Nesse funil que é o mercado de trabalho, é vital
ter um diferencial. Algo que os demais concorrentes não têm e que, muitas vezes,
nem mesmo o candidato sabe que tem. Caso de um amigo meu, o Edgar, que ganha a
vida como "modelo digital". Não, nada a ver com a internet. O Edgar passou anos
amargando o fato de não possuir um diferencial, até descobrir, por acaso, que
tinha dedos perfeitos. São dele alguns desses dedos que a gente vê em close nos
anúncios, segurando um cartão de crédito ou apertando as teclas de um celular.
O que não era o caso da Luana. A Luana já tinha preenchido centenas de fichas de
solicitação de emprego na vida, e nada acontecia. Porque lhe faltava um
diferencial. Ela não se diferenciava pelo currículo acadêmico, nem por algum
conhecimento técnico específico, nem pela fluência em algum idioma, nem por
nada. Era até bonitinha, é verdade, mas não a ponto de considerar isso "um
diferencial".
Um dia, recomendada por uma colega, a Luana foi tentar mais uma vez. Chegou ao
escritório e lá, de imediato, deram-lhe páginas e mais páginas de formulários
para preencher. Ela nunca tinha visto tanta pergunta, mas respondeu tudo, o mais
rápido possível. Quando terminou, o Waldir, funcionário do setor de
recrutamento, agradeceu a Luana por ter vindo, mas explicou, com sinceridade,
que as chances dela eram remotas: de cada 100 candidatos que preenchiam fichas,
só um era chamado para uma entrevista. E, mesmo assim, de cada dez
entrevistados, apenas um era contratado. Aquele que tinha -- o que mais? -- um
diferencial. Ou seja, fazendo uma conta simples, a possibilidade de ela ser
contratada era uma em 1 000.
Por isso, a Luana quase caiu das pernas quando, já no dia seguinte, não apenas
foi chamada para uma entrevista, mas contratada no ato. E seu primeiro dia no
novo emprego foi uma experiência inesquecível. O Waldir a apresentou a todos os
diretores e gerentes do escritório, um povo caloroso e receptivo. E quase todos
destacaram a importância de alguém, como a Luana, ter um diferencial. A Luana, é
claro, agradeceu as boas-vindas, elogiou o ambiente de trabalho e prometeu que
daria o melhor de si, mas não conseguiu entender qual era o diferencial de que
aquela gente tanto estava falando.
Até que, lá pelas 5 da tarde, a Luana resolveu ir tirar a dúvida com o próprio
Waldir. Foi à sala dele, pediu licença, entrou, sentou e, antes que pudesse
dizer qualquer coisa, o Waldir propôs:
-- Luana, quem sabe a gente podia, assim, dar uma saidinha mais tarde...

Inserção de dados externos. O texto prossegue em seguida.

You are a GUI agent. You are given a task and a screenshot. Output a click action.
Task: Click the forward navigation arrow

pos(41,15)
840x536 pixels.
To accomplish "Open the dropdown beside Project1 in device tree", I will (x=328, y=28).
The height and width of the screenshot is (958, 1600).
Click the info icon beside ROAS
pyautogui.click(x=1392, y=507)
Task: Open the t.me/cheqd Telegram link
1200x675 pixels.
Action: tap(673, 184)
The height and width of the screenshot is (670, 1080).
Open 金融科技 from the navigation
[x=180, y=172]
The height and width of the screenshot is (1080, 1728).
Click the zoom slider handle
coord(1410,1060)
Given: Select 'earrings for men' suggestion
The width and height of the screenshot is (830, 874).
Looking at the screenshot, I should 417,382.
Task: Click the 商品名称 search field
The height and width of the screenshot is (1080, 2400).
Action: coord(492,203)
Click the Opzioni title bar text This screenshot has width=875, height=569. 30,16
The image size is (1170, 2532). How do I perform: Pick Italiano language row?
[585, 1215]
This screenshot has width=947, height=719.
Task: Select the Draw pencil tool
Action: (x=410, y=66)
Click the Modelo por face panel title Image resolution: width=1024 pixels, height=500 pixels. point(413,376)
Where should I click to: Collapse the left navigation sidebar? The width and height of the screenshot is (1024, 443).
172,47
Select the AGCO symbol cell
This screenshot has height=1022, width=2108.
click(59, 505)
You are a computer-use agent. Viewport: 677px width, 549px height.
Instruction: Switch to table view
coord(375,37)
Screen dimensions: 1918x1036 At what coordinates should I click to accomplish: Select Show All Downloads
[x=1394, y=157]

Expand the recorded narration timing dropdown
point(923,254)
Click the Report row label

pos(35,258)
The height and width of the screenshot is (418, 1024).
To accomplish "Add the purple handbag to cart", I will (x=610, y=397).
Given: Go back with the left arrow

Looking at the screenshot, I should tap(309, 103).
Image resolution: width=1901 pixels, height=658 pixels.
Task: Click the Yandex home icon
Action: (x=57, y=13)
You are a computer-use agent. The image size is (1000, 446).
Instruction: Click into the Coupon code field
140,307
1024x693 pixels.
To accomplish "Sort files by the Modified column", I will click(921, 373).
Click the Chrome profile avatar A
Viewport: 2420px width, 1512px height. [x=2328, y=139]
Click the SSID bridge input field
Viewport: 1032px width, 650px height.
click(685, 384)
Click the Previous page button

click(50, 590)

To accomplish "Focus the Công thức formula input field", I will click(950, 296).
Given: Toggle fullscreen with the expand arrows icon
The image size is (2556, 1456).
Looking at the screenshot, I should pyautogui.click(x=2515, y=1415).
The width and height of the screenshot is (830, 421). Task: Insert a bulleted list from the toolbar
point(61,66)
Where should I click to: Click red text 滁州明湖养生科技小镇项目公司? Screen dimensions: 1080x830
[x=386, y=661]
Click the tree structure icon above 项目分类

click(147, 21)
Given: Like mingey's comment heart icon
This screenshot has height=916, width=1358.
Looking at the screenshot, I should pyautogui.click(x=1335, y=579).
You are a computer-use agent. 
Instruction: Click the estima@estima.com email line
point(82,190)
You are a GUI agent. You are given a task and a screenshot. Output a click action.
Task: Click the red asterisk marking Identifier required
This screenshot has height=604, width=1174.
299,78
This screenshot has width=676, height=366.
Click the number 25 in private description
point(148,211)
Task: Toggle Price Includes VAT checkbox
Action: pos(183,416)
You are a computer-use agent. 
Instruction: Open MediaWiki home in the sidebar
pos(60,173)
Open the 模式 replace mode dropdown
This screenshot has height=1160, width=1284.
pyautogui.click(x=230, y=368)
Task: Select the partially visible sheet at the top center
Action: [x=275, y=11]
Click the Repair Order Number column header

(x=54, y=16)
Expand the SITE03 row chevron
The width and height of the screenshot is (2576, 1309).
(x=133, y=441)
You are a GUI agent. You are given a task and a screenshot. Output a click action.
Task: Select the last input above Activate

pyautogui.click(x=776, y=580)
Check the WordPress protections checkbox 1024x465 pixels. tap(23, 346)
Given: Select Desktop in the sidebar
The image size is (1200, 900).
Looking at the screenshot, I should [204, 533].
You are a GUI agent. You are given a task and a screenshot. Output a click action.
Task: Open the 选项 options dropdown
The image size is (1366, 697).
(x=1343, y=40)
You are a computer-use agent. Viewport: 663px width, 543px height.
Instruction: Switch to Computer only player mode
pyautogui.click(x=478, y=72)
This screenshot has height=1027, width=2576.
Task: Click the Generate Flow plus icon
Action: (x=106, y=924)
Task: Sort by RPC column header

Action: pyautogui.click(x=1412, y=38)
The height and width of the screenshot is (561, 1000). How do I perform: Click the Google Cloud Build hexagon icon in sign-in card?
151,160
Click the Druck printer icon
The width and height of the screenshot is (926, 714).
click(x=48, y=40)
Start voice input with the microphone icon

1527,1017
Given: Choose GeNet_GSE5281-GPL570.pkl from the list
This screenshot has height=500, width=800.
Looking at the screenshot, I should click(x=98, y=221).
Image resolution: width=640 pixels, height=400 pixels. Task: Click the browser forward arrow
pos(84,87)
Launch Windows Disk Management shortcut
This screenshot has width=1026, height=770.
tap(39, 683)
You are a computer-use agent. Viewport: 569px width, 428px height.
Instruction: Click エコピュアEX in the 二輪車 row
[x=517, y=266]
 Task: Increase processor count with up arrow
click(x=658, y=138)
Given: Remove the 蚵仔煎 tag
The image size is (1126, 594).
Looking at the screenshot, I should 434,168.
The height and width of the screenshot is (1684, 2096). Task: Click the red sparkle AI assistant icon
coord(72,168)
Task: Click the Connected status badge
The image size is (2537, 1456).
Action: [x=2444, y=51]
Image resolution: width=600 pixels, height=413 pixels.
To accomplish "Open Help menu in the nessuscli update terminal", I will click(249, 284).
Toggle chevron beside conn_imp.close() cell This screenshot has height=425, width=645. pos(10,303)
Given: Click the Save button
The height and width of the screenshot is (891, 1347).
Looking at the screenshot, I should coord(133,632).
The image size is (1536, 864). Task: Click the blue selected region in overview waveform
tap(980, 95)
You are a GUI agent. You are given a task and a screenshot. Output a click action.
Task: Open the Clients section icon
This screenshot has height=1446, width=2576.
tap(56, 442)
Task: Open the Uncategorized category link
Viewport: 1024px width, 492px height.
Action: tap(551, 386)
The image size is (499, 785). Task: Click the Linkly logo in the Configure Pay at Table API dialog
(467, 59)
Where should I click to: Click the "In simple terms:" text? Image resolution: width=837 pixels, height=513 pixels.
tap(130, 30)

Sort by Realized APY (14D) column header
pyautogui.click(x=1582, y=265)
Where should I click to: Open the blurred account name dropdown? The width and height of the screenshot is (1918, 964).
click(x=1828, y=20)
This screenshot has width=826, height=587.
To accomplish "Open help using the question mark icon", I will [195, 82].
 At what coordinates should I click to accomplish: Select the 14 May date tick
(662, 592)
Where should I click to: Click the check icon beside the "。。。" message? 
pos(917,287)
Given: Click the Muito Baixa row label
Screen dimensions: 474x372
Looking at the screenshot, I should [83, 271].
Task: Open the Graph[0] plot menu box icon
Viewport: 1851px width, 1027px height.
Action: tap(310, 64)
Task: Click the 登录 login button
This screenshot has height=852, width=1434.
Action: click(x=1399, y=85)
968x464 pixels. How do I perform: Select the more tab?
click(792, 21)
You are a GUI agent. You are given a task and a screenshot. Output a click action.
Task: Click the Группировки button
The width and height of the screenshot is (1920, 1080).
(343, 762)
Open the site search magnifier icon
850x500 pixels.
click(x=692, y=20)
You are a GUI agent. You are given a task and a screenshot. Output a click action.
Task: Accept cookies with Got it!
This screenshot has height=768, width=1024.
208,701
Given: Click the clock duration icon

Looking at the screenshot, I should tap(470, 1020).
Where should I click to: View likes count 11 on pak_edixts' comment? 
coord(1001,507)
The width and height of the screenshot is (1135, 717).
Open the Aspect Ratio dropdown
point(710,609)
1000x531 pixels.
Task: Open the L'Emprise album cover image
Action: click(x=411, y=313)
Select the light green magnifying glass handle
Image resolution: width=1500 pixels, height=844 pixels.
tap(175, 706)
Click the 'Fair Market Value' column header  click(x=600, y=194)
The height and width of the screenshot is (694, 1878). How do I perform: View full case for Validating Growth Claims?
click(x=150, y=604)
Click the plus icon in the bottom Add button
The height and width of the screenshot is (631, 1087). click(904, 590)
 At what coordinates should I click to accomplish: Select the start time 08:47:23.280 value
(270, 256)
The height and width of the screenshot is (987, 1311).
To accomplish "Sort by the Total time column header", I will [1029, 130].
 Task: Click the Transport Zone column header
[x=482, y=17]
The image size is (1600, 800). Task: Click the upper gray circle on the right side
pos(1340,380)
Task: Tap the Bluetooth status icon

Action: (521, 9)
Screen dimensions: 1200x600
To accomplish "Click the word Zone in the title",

-- Como é? Que história é essa?
-- Quer dizer, se você não tiver outro compromisso...
-- Waldir, eu me sinto insultada! Fique sabendo que não admito essas liberdades!
Aí, o Waldir ficou olhando para a Luana com aquela cara de quem não estava
entendendo bem. E a Luana ali, séria, encarando o Waldir com aquela cara de quem
está entendendo bem demais. Até que, após um longo silêncio, o Waldir pegou os
formulários que a Luana tinha preenchido na véspera e apontou para um parágrafo.
E a Luana finalmente descobriu a razão de tanto interesse por seu diferencial.
Na pressa, na linha pontilhada após a palavra "Sexo", ela tinha escrito: "Sim".